- What this task involves -
With the images removed, reproduce each entry below word for word.
Excerpted data: Begin
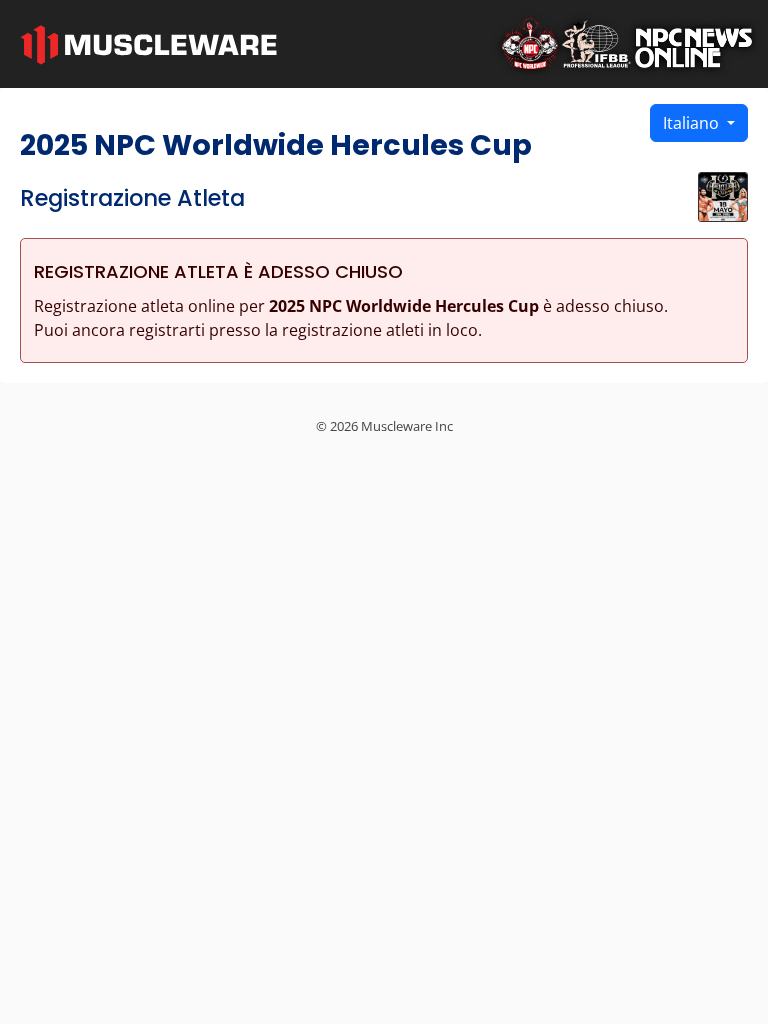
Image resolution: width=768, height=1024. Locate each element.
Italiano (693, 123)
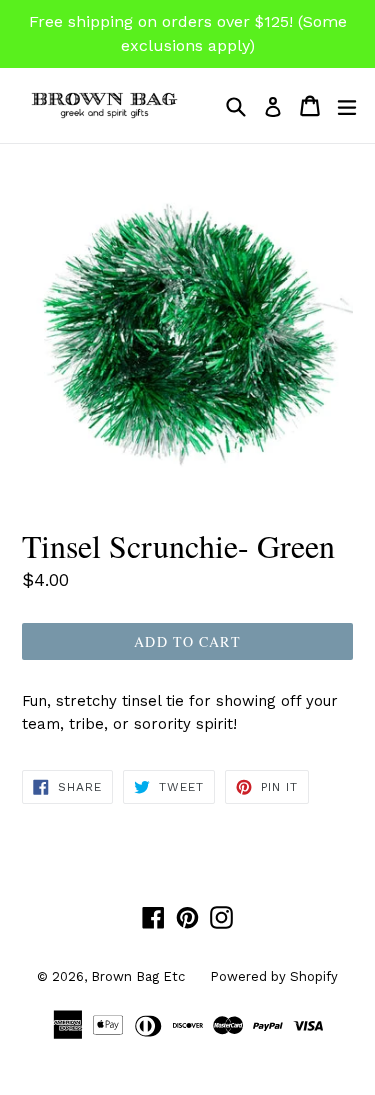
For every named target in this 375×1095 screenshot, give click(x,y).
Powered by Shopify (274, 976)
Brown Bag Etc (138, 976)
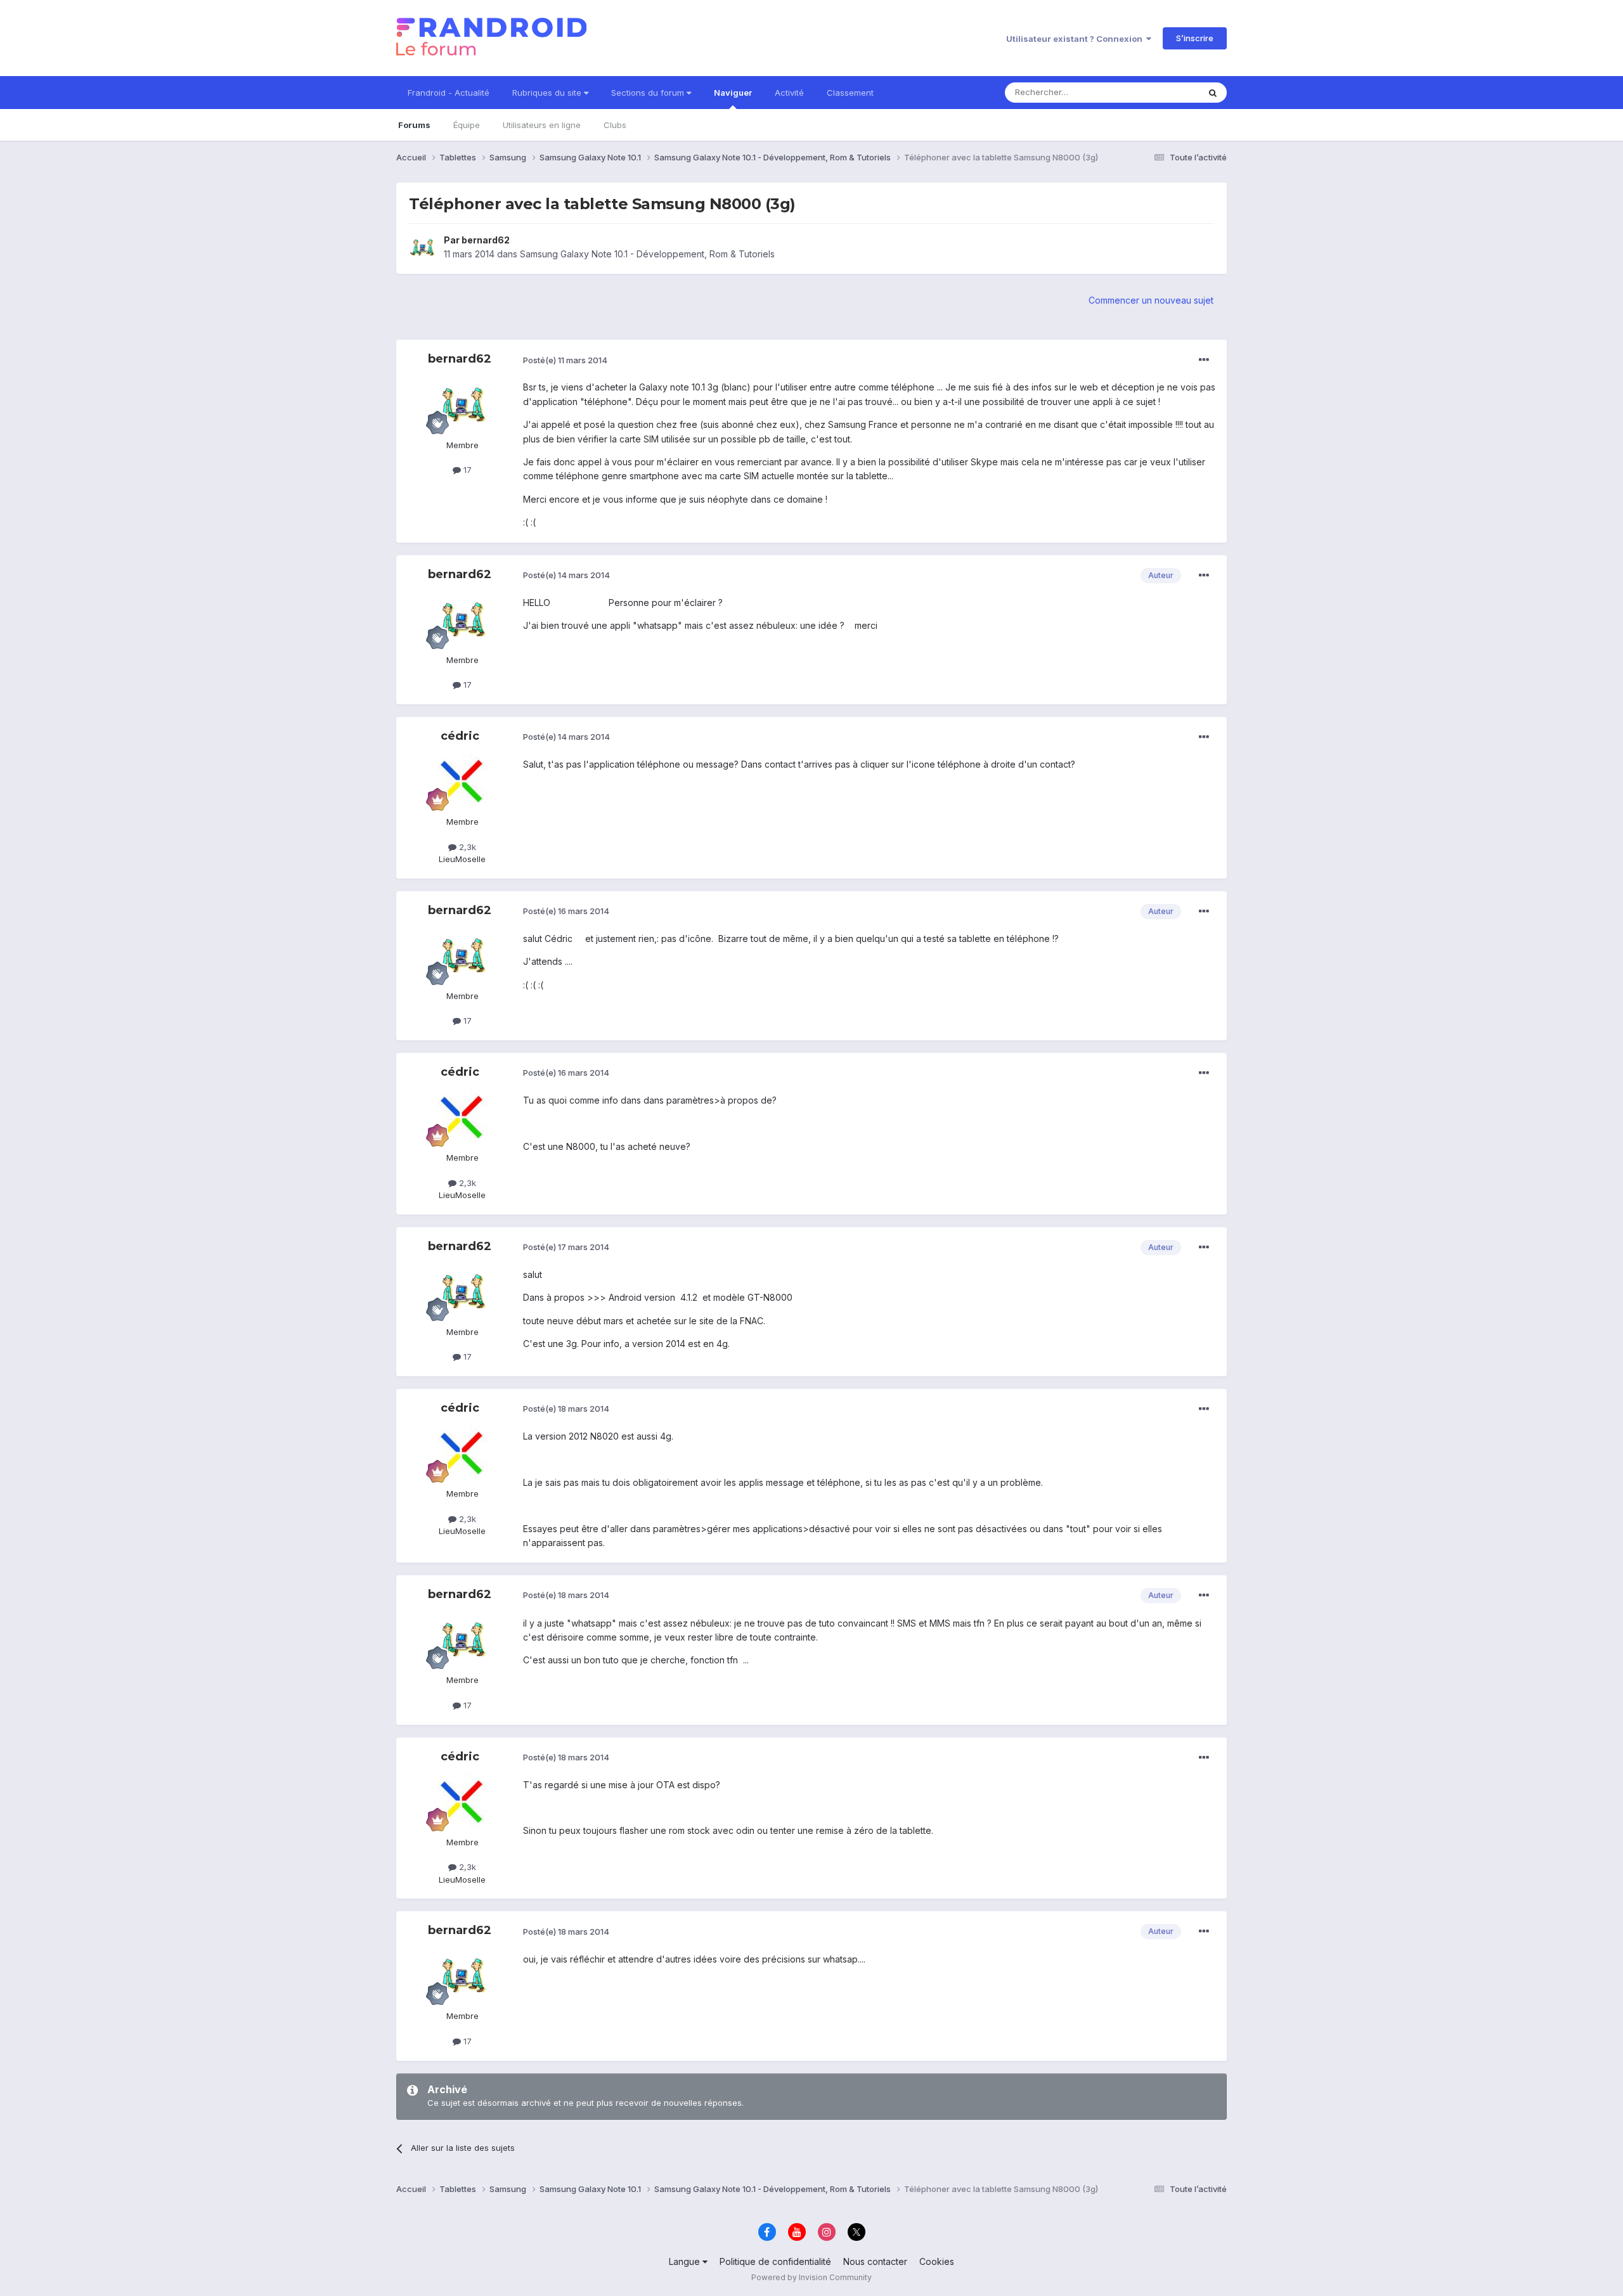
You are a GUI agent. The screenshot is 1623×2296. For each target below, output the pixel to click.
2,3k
Excerpted data: End
- Output -
Image resolution: width=768, height=1024. Locate each element.
Italiano (693, 123)
For every named target in this 375×1095 screenshot, give click(x,y).
Powered by Shopify (274, 976)
Brown Bag Etc (138, 976)
You are a GUI agent. The screenshot is 1623×2296. For each target below, output the pixel to click.
2,3k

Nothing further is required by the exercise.